### Source text
■ ■ ■ ■ ■
Computational Science Internships, ETH Zurich, Switzerland

Founded in 1991, the Swiss National Supercomputing Centre (CSCS) develops and provides the key supercomputing capabilities required to solve important problems for science and/or society. The centre is operated by ETH Zürich and is located in Lugano with additional offices in Zurich.

Project background

The goal of the CSCS Internship Program is to give to Swiss students and/or students enrolled in Swiss universities the opportunity to participate in a professional work environment, documenting their experiences. The students should build on previous knowledge and experience by being fully immersed in a professional setting.

Job description

We are offering three internship topics for 2023:

  • GT4Julia – GridTools for Julia
  • Unified Memory Management tools for HPC projects
  • Distributed in-situ data analysis and visualization in Julia

GT4Julia – GridTools for Julia

In our group we develop and maintain a set of libraries for weather and climate applications ( One of the tools is a Python framework with an (embedded) domain specific language for weather and climate scientists to express their algorithms in a high-level language which is then compiled to optimized versions for different hardware architectures by generating efficient code in C++, CUDA or other languages (GT4Py toolchain). Python is currently the language of choice for domain scientists. However, Julia is getting traction in the scientific community and could be the next language for scientific computing. In this internship we would like to explore how a Julia frontend for our toolchain could look like. Additionally we would like to study if our framework is flexible enough to easily allow frontends in different languages.


  • Design of a domain specific language in Julia.
  • Integrate the Julia frontend with our existing Python infrastructure.


  • Design the syntax of the DSL, by implementing a meaningful subset of the existing features, and transform it into non-optimized Julia code.
  • Transform the Julia representation of the DSL by using contextual dispatch (e.g Casette.jl or related technologies) into one of the intermediate representations of our toolchain.
  • Add capability for on-the-fly compilation of the generated C++ code and linking it back to Julia. Implement infrastructure to call generated CUDA code with gpu arrays (e.g. CuArray from Cuda.jl).
  • Optional: Implement a transpiler from FOAST or the internal representation in GT4Py (ITIR) to the Julia DSL to enable easy transition from the Python DSL to the Julia DSL.

The candidate should have prior knowledge of Julia and is keen to deepen their knowledge on the language. Basic knowledge of Python is helpful. The project duration can be 4 to 6 months based on the candidates availability.

  • Expected duration: 4-6 months
  • Mentors: Till Ehrengruber, Hannes Vogt

Unified Memory Management tools for HPC projects

Numerous projects at CSCS make use of specialised allocators to improve performance. The reasons they are needed arise from

  • Repeated/frequent allocation/release of memory in multithreaded code where data pointers may be passed between threads and freed from a thread different from the allocating thread.
  • Use of memory buffers that require special handling for RMA access. This memory must usually be pinned by the operating system prior to use in network or host/device transfers which adds overheads.
  • Use of memory buffers of fixed sizes in small tight code regions that might benefit from a dedicated allocator rather than a general purpose one.
■ ■ ■ ■ ■
### Stated goal 1
Answer these questions using the CSCS internship listing:
(a) In what year was the Swiss National Supercomputing Centre founded?
(b) What is the expected duration of the GT4Julia internship?
(c) Who are the mentors for the GT4Julia internship?
### Stated goal 2
Pick up the CSCS internship listing after its last line and write the next part.

### Record excerpts
■ ■ ■ ■ ■
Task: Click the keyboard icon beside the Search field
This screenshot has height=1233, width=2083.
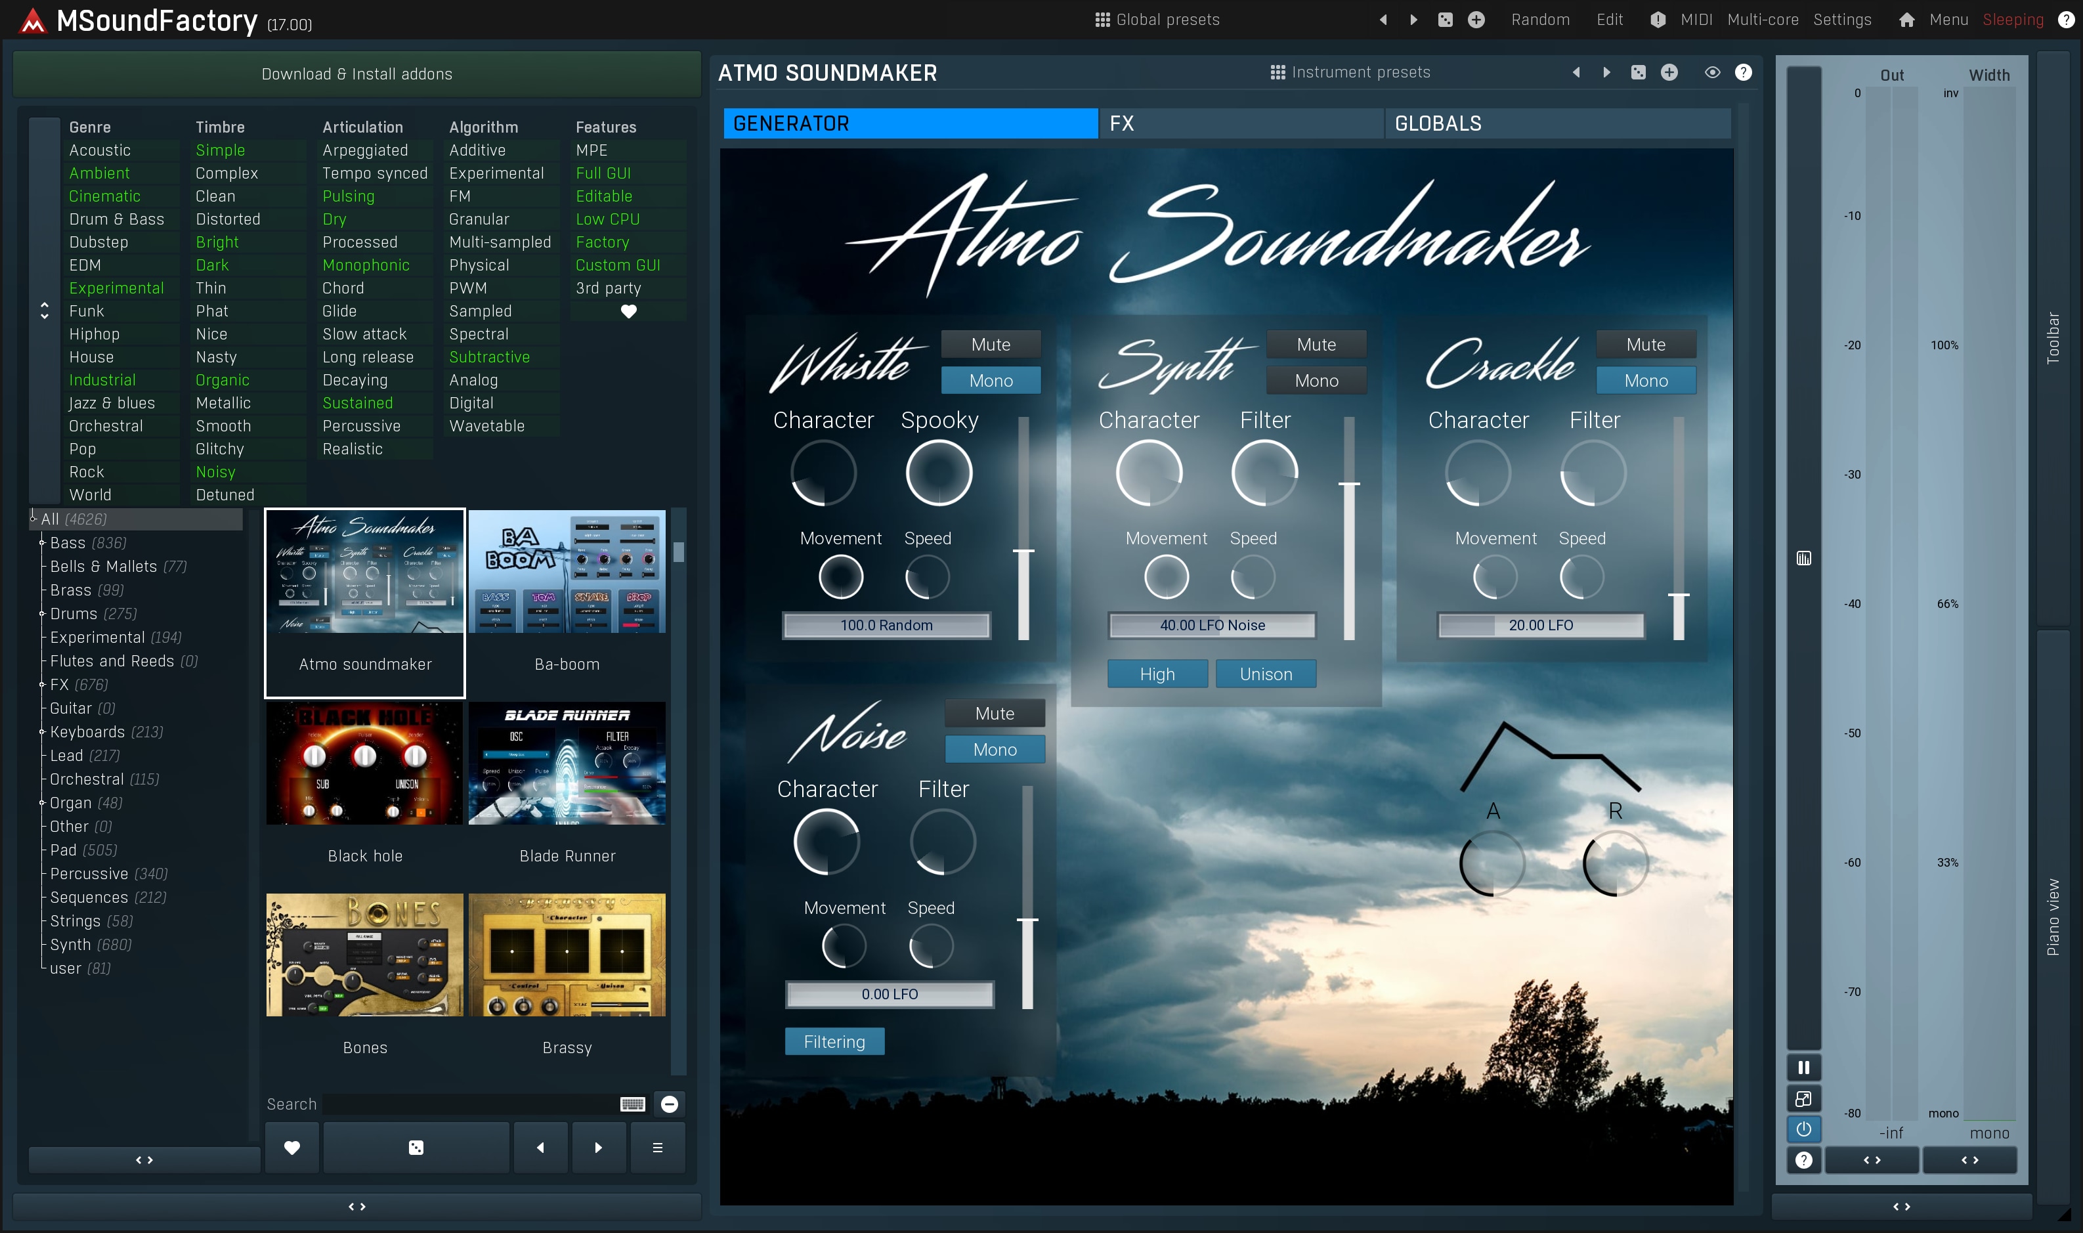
■ ■ ■ ■ ■
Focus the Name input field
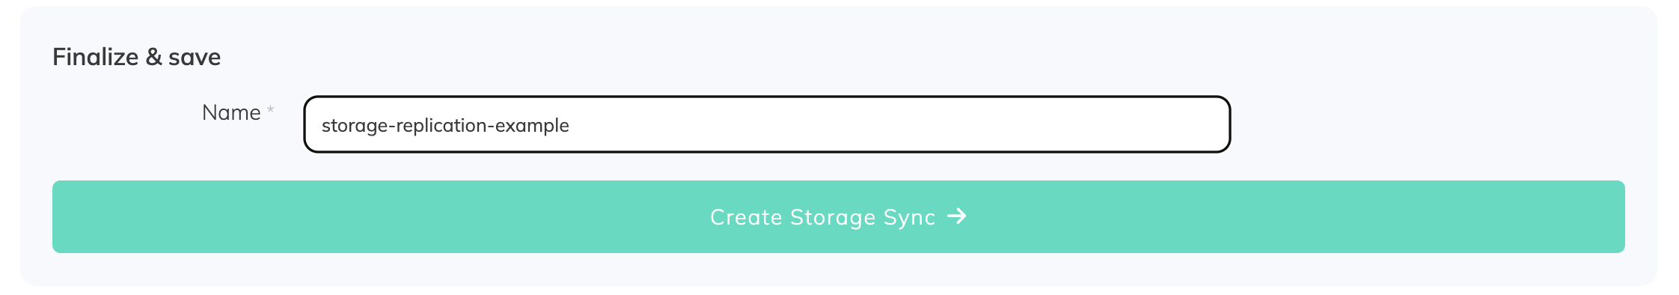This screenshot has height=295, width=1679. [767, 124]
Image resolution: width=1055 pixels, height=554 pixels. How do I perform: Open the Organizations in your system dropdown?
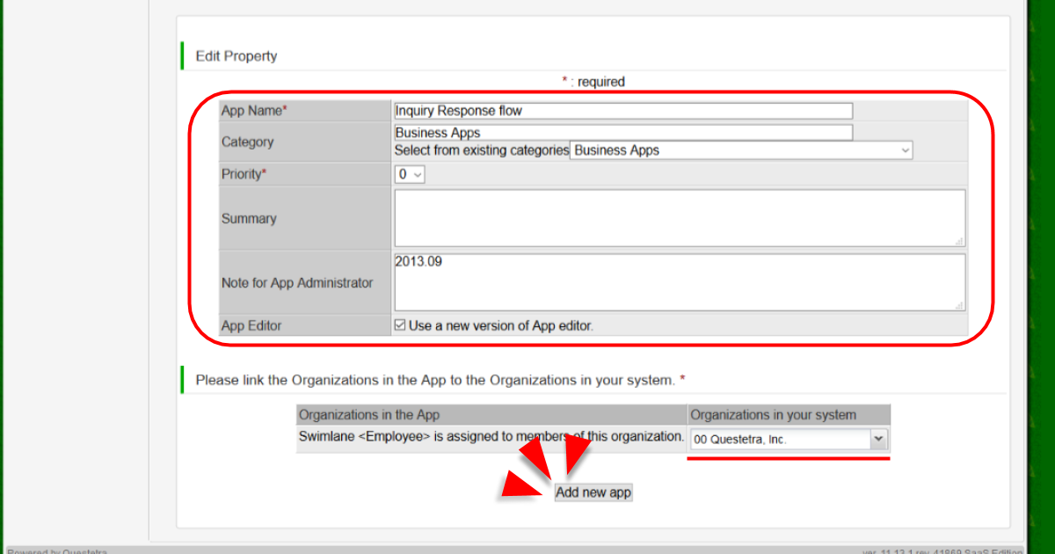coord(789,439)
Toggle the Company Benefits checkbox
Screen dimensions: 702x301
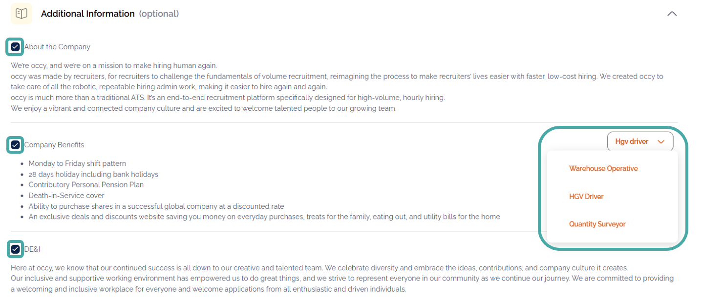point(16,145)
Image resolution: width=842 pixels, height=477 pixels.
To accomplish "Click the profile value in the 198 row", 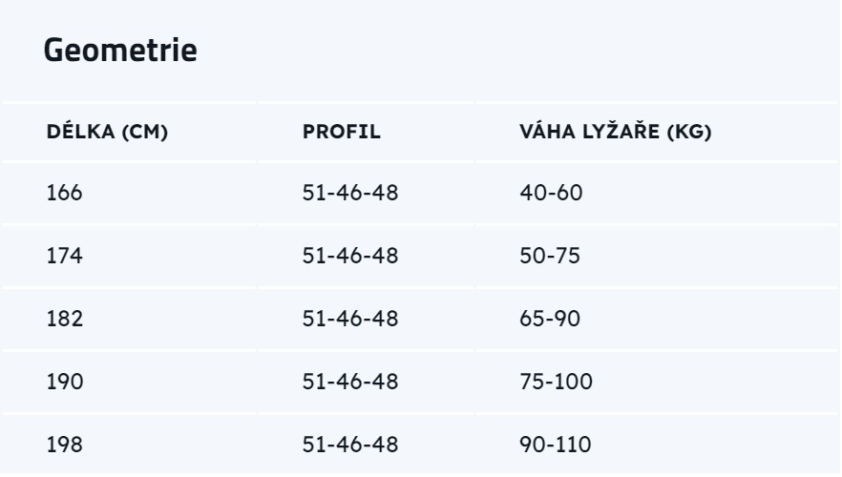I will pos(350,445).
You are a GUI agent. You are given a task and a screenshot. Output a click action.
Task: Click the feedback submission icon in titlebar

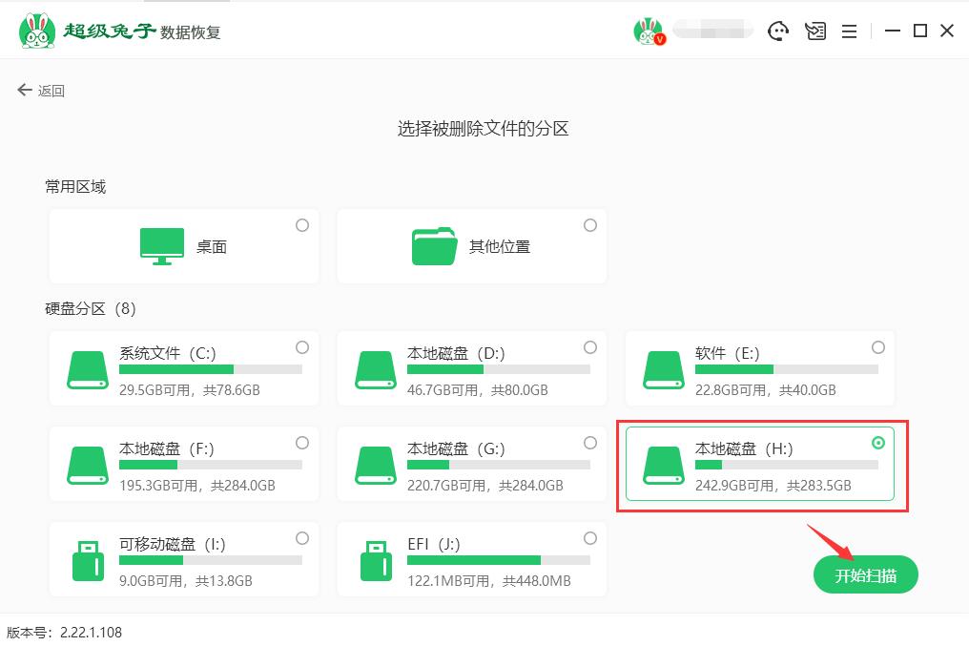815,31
■ ■ ■ ■ ■
### Task response 1
(a) 1991
(b) 4–6 months
(c) Till Ehrengruber and Hannes Vogt

### Task response 2
Allocators themselves fall into 2 primary categories

  • General purpose allocators that are used throughout a program at a ‘system’ level to replace the global malloc/free or new/delete functions/operators. Allocators such as jemalloc, tcmalloc, mimalloc have all been used by projects and usually provide much better performance than the default (system) allocator provided by the C++ runtime libraries.
  • Custom allocators that are used in localised portions of code for a specialised purpose. Examples of this are umpire (for GPU memory buffer pools), hwmalloc (for network/message buffers) and MAMBA (GPU/NUMA/memory hierarchies). These allocators may themselves be wrappers over other allocators and provide buffering/caching to avoid extra OS/kernel low-level calls by allocating large pages and amortising overheads.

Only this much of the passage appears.